Wage Talks - Minister Warns Against Excessive Demands - Hesse public sector unions demand 7% pay hike amid inflation pressures
Public sector unions in Hesse are pushing for a 7% pay rise in the upcoming 2026 wage talks. The demands include higher monthly payments, an extra day of leave, and a full month's salary as a Christmas bonus. Hesse's Interior Minister Roman Poseck has called the requests 'excessive' and warned of tough negotiations ahead.
The Police Union (GdP) has criticised Poseck's stance, arguing that inflation has not been properly addressed. They point to rising living costs, soaring rents, and energy prices as key concerns. The union also highlights increasing pressures on officers, recruitment difficulties, and staff leaving for better-paid roles in other states or federal agencies.
Under the GdP's proposal, trainees would see a €200 monthly increase. For other state employees, the union suggests a minimum €300 raise per month. Poseck, however, insists that Hesse's economic situation makes such demands unfeasible. He claims recent wage adjustments already accounted for inflation.
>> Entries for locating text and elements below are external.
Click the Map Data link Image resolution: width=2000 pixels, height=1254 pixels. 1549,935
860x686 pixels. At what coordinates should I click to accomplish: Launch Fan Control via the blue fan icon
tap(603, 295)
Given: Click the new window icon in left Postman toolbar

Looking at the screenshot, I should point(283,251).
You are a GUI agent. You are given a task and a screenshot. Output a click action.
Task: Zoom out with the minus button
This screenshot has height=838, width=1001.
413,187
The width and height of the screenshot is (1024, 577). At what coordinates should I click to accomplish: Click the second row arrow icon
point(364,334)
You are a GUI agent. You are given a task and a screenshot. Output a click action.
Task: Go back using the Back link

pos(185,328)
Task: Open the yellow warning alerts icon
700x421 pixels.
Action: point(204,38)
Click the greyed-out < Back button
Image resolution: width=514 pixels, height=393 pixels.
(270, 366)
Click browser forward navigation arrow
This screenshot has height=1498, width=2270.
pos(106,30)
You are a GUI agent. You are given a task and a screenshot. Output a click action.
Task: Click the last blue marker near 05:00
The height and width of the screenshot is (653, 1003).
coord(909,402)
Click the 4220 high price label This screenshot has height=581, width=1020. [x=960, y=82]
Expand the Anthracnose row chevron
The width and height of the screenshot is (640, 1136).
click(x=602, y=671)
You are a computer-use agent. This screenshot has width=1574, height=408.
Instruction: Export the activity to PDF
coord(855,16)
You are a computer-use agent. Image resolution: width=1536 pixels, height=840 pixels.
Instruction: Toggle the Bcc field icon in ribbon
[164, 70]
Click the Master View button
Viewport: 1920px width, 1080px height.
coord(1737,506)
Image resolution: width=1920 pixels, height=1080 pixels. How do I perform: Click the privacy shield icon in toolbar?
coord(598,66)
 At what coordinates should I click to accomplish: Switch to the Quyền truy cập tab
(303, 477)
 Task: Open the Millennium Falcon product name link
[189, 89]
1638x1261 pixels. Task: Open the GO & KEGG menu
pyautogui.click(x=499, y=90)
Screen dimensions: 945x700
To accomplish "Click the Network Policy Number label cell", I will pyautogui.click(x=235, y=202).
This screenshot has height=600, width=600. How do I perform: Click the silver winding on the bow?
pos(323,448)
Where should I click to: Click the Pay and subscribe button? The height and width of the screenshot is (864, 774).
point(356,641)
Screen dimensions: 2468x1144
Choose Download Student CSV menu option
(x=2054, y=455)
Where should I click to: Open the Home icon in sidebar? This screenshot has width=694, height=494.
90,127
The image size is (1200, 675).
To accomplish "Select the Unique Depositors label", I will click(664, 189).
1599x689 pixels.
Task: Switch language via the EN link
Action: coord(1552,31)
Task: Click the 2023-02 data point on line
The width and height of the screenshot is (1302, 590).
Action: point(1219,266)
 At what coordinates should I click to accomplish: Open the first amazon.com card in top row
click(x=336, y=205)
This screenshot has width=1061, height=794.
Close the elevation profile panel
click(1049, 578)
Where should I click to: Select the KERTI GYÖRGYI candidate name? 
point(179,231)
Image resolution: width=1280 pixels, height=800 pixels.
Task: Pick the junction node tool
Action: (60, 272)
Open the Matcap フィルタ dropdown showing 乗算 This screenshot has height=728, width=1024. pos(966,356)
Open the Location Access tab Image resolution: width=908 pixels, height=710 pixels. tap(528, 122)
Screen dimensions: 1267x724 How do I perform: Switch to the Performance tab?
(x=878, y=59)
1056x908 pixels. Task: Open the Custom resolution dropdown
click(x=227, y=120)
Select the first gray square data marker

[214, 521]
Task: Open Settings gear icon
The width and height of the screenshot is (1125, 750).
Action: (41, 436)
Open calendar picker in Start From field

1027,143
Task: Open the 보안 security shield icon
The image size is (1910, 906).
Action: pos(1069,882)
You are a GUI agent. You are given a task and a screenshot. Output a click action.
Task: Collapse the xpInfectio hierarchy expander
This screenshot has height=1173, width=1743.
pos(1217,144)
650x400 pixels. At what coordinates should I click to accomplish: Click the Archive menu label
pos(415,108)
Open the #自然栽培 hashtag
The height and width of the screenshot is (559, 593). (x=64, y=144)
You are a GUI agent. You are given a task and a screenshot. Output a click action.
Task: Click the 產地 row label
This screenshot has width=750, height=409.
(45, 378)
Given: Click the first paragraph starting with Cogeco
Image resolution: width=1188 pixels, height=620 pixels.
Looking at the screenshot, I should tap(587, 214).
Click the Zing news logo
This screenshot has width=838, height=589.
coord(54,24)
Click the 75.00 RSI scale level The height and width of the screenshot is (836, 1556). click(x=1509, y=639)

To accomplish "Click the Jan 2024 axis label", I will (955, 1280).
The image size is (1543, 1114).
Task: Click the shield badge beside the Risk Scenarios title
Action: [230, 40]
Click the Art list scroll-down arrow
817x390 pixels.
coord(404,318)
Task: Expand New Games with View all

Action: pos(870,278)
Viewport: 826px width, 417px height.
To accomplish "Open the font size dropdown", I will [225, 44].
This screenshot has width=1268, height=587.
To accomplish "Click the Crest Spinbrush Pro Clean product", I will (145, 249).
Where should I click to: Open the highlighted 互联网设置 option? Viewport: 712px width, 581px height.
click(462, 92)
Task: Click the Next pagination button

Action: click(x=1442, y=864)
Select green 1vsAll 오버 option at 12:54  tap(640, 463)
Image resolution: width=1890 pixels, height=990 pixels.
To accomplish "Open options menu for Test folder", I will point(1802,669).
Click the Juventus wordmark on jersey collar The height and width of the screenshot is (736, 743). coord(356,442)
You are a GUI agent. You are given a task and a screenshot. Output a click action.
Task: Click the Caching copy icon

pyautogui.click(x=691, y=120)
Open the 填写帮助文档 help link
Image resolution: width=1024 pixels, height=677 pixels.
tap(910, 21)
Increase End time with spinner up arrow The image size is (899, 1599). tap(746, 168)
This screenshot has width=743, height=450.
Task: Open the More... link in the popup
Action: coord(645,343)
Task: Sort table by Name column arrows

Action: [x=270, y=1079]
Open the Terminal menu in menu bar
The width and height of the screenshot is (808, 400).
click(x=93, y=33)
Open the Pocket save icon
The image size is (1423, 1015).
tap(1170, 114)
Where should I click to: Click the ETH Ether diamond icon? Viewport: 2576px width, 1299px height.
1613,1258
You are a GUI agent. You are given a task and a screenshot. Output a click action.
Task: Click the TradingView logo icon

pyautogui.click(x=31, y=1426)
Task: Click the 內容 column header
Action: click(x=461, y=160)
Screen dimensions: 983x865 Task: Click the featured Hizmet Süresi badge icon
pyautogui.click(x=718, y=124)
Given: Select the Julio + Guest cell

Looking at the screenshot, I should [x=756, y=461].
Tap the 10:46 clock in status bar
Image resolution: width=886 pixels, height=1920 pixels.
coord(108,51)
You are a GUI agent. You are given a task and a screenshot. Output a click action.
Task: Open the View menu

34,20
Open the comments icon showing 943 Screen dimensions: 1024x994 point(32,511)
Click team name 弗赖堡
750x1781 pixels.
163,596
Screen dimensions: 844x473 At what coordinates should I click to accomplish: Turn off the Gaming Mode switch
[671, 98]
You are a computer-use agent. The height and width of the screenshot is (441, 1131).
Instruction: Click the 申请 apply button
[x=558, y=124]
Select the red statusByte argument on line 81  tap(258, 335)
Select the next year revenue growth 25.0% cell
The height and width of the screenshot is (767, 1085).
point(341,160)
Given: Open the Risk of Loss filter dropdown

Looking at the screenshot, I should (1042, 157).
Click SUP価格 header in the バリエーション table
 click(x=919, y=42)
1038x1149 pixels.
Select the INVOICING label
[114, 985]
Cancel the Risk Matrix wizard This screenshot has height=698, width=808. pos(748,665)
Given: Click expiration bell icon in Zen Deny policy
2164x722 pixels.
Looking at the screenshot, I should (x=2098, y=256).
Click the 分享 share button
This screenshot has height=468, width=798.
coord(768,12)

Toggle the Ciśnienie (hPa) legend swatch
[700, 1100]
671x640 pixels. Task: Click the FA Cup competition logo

The negotiations, set to begin on February 27, 2026, will cover staff under the TV-H collective agreement, including police officers, teachers, university clinic workers, and other state employees. Unions like ver.di and GEW are leading the push for better terms. A demonstration is planned outside the Interior Ministry in Wiesbaden before the talks start.
The unions' demands include a 7% pay rise, a full month's Christmas bonus, and an additional day of annual leave. Poseck maintains that the state cannot meet these requests due to financial constraints. The outcome of the negotiations will affect thousands of public sector workers across Hesse.